The patient met diagnostic criteria for classical SS set forth by von den Driesch in 1994, satisfying both major and two of four minor criteria. Pulmonary involvement is rare and, unlike in this case, is generally associated with underlying hematologic disorders and radiographic/clinical resolution. Thoracic imaging findings generally range from alveolar/interstitial/nodular infiltrates in a unilateral/bilateral distribution, with or without pleural effusion. Pathologic findings include a neutrophil-predominant (>50%) BAL cell count, neutrophilic-infiltrating interstitial/airspace pneumonia, or organizing pneumonia. Although this patient’s pre-LT pathology of organizing pneumonia is consistent with reported cases, the explant pathology showed extensive bronchiectasis, likely representing the consequences of long-standing inflammatory airway disease.

The proposed post-LT recurrence of pulmonary SS is a diagnosis of exclusion. This notion is supported by sterile HRCT chest infiltrates, prominent neutrophilic infiltration of allograft biopsies, neutrophil-predominant BAL cell count, recurrent skin lesions, and predictable corticosteroid responsiveness. The comparison of the pre-LT with post-LT temporal progression of pulmonary SS gauged by sequential HRCT chest imaging (diffuse airway disease followed by airspace infiltration) and PFT assessments (progressive obstructive lung disease) is strikingly similar, further supporting recurrent pulmonary SS. SS joins a short list of recurrent primary lung diseases after LT, which includes sarcoidosis, lymphangioleiomyomatosis, hard-metal disease, and pulmonary capillary hemangiomatosis.

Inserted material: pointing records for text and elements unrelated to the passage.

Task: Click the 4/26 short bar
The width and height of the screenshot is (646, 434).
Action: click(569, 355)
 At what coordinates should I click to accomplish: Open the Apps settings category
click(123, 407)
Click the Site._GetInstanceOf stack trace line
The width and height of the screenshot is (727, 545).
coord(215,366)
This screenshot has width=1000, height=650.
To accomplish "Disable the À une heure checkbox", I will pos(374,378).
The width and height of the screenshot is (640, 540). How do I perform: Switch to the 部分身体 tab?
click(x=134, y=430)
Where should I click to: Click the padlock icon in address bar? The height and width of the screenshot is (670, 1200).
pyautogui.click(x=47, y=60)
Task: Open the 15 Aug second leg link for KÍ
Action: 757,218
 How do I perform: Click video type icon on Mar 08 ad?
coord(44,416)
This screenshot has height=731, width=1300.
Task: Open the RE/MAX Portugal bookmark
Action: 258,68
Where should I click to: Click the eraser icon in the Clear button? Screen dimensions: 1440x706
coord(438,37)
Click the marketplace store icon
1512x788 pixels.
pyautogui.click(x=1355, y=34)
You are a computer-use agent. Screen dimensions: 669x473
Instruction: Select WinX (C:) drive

Neutrophilic dermatoses have been suggested to have multiple overlapping clinical, genetic, and pathologic characteristics with established autoinflammatory diseases. Central to this concept are the consequences of uninhibited mediators of innate immunity (IL-1β, tumor necrosis factor-alpha, IL-17) and the potential for systemic disease resulting from tissue infiltration of dysregulated mature neutrophils. In addition, several preliminary lines of evidence support the role of the inflammasome and downstream IL-1 biology in solid organ and stem cell transplantation. As such, rilonacept may have contributed to the improvement and maintenance of pulmonary SS remission, as well as the avoidance of alloimmune injury after LT.

This report highlights the first human LT for SS. We posit that pulmonary SS is primarily an airway disorder with obstructive lung disease, which may progress to end-stage bronchiectasis and require LT. We provide evidence for the probable recurrence of pulmonary SS in the allograft. Nevertheless, LT should be a careful consideration for pulmonary SS, perhaps in concert with IL-1 receptor blockade, which may attenuate the recurrence or progression of pulmonary SS in the post-LT setting.